* [DATA SECTION]:
"""
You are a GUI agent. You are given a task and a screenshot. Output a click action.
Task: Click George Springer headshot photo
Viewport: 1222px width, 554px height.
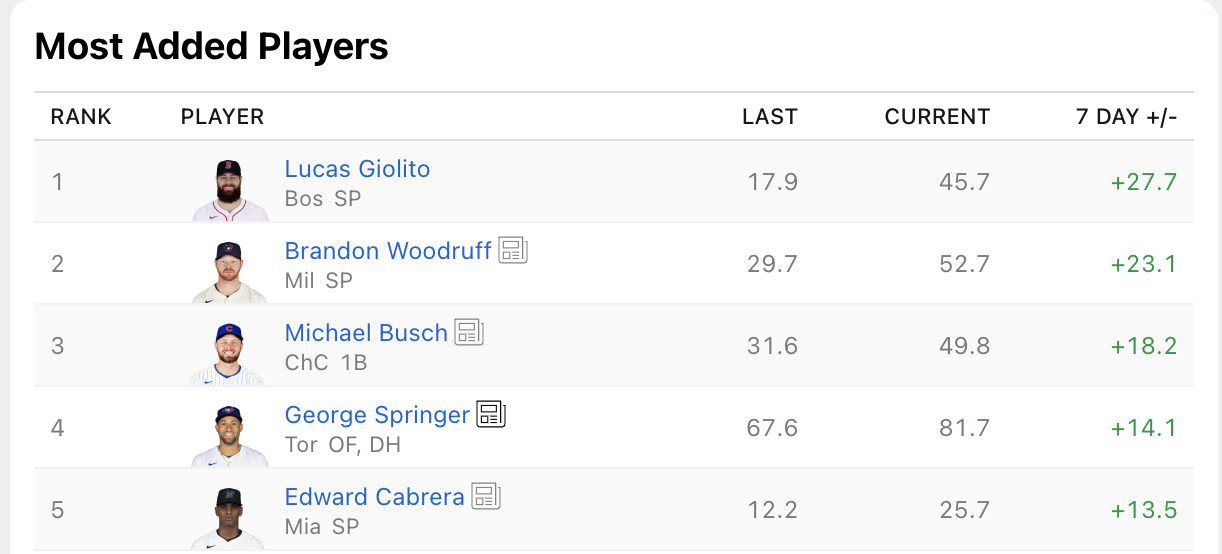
"""
"""
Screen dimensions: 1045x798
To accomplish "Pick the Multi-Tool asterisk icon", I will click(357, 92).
"""
* [THE TASK]:
From the records above, retype only the lines starting at the line that contains "You are a GUI" and ending at the line that contains "Viewport: 1222px width, 554px height.", both included.

* [RESPONSE AREA]:
You are a GUI agent. You are given a task and a screenshot. Output a click action.
Task: Click George Springer headshot photo
Viewport: 1222px width, 554px height.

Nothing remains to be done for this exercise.